Given passage:
★ ★ ★

2021–present: Ninety One, chief sustainability officer

2018–2021: Investec Asset Management/Ninety One, Head of SA investments

2013–2018: Investec Asset Management, Co-head of Africa fixed income

2007–2013: Macquarie Group, Associate director

2000–2006: Bank of America Merrill Lynch, Economist

A cursory search of Citywire’s industry job-move coverage over the past 12 months would show a clear trend for senior ESG appointments. Among them is Nazmeera Moola, named chief sustainability officer at Ninety One last November.

While some of her peers will have SRI long written into their CVs, others have made a transition. Moola is in the latter camp, having thrashed out the viability of the role with her CIO over several weeks, she tells Amplify.

The question is how such a role becomes effective. What is its purpose and how does the structure of the business support those aims? To use her term: how are sustainability ambitions operationalised? Moola explains how she has drawn on her career background, how (not) to use committees, and the importance of choosing the right goal.

What was your journey to this role?

I started my career working in the economics team at Merrill Lynch, straight out of university. An economics background is quite useful for sustainability: you’re used to thinking about how systems work and how policy interacts with real-world outcomes.

I moved to Investec Asset Management in 2013. One of the funds I was responsible for was the Emerging Africa Infrastructure fund. I was deeply involved for about four years. It has a very explicit dual financial impact objective.

I found myself often leading on engagement. And I started looking quite seriously at the energy transition in South Africa, then other emerging markets, like Indonesia and India.

★ ★ ★

Work to do:
[1] Decide whether each statement agrees with the interview with Nazmeera Moola, answering yes or no and quoting the deciding words: (a) Moola began her career at Merrill Lynch directly after university. (b) Moola was named chief sustainability officer at Ninety One last March. (c) Moola has long had SRI written into her CV.
[2] According to the interview with Nazmeera Moola, which fund was among those she was responsible for after moving to Investec Asset Management?
[3] Continue the interview with Nazmeera Moola from its last sentence onward.

[Collection entries]
★ ★ ★

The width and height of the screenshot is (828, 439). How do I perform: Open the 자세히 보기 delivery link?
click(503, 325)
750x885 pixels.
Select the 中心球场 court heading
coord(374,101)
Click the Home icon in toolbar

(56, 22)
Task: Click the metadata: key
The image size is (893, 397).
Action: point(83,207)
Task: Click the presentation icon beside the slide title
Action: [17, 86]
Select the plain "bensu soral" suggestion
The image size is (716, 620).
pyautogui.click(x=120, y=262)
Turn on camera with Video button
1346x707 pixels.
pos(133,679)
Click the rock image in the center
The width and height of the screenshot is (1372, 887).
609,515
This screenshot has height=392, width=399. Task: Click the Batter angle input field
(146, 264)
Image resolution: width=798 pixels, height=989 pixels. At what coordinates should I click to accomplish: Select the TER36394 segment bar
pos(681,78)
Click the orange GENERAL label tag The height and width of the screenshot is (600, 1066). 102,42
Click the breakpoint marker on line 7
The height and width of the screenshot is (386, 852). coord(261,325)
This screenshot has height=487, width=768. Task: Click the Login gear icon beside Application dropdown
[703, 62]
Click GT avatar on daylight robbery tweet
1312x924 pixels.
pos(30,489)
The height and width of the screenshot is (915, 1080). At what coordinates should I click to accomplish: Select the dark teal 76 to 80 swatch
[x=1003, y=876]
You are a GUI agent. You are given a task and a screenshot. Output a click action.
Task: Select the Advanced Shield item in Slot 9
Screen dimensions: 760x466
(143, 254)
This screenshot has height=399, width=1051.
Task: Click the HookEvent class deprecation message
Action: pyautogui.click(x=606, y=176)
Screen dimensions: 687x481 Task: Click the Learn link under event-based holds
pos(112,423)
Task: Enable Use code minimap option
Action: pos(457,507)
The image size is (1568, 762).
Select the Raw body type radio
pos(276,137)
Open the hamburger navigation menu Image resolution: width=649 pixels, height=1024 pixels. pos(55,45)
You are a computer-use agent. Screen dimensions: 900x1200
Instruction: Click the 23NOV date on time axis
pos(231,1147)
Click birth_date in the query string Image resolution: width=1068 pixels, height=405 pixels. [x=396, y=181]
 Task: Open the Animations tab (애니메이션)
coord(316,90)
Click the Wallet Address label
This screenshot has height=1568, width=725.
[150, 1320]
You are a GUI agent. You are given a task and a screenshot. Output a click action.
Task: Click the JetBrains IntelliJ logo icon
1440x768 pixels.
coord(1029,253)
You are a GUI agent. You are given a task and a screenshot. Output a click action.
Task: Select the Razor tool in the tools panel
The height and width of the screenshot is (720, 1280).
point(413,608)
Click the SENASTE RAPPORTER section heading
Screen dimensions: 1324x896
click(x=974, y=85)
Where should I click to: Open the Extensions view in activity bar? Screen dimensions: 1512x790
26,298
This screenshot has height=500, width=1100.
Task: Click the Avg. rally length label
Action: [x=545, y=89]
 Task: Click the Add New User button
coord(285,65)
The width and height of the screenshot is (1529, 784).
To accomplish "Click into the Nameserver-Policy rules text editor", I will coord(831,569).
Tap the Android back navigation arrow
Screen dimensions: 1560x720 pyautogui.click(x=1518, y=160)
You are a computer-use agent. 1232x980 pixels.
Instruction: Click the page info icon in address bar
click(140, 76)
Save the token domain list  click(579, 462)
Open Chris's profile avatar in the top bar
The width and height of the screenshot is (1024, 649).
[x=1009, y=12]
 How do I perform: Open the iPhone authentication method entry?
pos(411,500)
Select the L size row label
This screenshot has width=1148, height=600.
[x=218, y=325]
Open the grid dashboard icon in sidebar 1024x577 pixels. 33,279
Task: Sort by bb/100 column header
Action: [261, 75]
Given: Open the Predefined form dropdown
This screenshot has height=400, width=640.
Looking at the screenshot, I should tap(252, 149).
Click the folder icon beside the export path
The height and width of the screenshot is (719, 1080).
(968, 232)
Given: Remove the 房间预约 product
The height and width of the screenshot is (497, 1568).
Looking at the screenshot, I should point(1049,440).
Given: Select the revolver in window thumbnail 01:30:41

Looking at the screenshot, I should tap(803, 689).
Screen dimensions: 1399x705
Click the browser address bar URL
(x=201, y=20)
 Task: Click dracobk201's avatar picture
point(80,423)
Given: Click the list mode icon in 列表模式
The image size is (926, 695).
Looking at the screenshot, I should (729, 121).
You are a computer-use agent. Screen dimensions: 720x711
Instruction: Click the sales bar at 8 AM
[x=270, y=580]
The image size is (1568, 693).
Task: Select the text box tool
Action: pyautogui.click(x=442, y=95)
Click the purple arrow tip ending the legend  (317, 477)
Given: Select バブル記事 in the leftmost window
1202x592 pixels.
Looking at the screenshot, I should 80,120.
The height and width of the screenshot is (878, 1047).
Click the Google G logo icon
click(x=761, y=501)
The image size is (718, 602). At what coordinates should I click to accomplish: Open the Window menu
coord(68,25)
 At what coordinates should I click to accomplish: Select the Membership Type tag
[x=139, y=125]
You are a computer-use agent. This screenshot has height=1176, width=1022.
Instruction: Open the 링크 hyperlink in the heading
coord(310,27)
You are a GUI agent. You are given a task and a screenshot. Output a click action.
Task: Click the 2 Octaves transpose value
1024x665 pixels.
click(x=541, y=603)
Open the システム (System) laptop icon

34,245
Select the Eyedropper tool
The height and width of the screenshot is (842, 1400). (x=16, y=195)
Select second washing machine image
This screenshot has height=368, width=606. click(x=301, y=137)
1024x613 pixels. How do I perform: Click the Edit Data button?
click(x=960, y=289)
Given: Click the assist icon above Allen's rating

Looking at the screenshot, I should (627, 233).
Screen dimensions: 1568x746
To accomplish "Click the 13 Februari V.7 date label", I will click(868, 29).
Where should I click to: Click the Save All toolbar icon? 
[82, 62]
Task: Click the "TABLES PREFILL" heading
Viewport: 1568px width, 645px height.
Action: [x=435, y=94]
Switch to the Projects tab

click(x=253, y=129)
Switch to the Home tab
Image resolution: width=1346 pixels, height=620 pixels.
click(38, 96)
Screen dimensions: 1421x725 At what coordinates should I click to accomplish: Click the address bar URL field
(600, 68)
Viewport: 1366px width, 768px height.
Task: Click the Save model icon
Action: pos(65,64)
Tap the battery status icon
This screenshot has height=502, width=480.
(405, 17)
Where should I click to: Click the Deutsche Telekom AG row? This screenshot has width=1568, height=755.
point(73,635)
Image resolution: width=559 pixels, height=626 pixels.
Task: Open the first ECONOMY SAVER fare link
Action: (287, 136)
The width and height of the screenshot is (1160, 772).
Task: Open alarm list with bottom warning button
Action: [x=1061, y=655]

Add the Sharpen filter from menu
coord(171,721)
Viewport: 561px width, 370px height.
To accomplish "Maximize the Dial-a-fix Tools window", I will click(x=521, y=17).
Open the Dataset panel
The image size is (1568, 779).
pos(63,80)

★ ★ ★

Task responses:
[1]
(a) Yes: "I started my career working in the economics team at Merrill Lynch, straight out of university."
(b) No: "named chief sustainability officer at Ninety One last November."
(c) No: "Moola is in the latter camp, having thrashed out the viability of the role with her CIO over several weeks"

[2] The Emerging Africa Infrastructure fund.

[3]
Then, last year, Hendrik [du Toit, Ninety One’s CEO] said: ‘Nazmeera, we want someone who has deep knowledge of our investment teams to take on this role and lead this, and we think you’d be good for the role.’ It felt like a natural step.

Before Ninety One demerged from Investec, there was an ESG team that reported to the investment governance committee. Now there are more committees and more integration.

You should not be bringing brand new things to committees and expect the presenter to make the decision. If that’s where you are, you’re woefully out of touch with the organisation.

If this role succeeds, it’s because it’s deeply integrated into the organisation, and particularly into the investment teams. The sustainability committee, which I chair, has our CEO on it, our co-CIOs, our chief commercial officer and our head of investment risk on it. I am now operating that as primarily an information-sharing space and for ratification of decisions.

The investment risk committee is where your ESG risks will surface. But the work happens in the teams.

Part of the governance system is the board’s social sustainability and ethics committee. That’s important. It makes sure the vision in the business is completely aligned, and the board knows how we’re operationalising it.

I report to our CEO and one of our CIOs, John McNab. I sit six feet from John in Cape Town. He and I talk three times a day, normally. When I’m in London, Hendrik’s at my desk or I’m at his desk once a day. It’s a constant conversation. It’s not about waiting for the committee.

How are you staying on top of it all?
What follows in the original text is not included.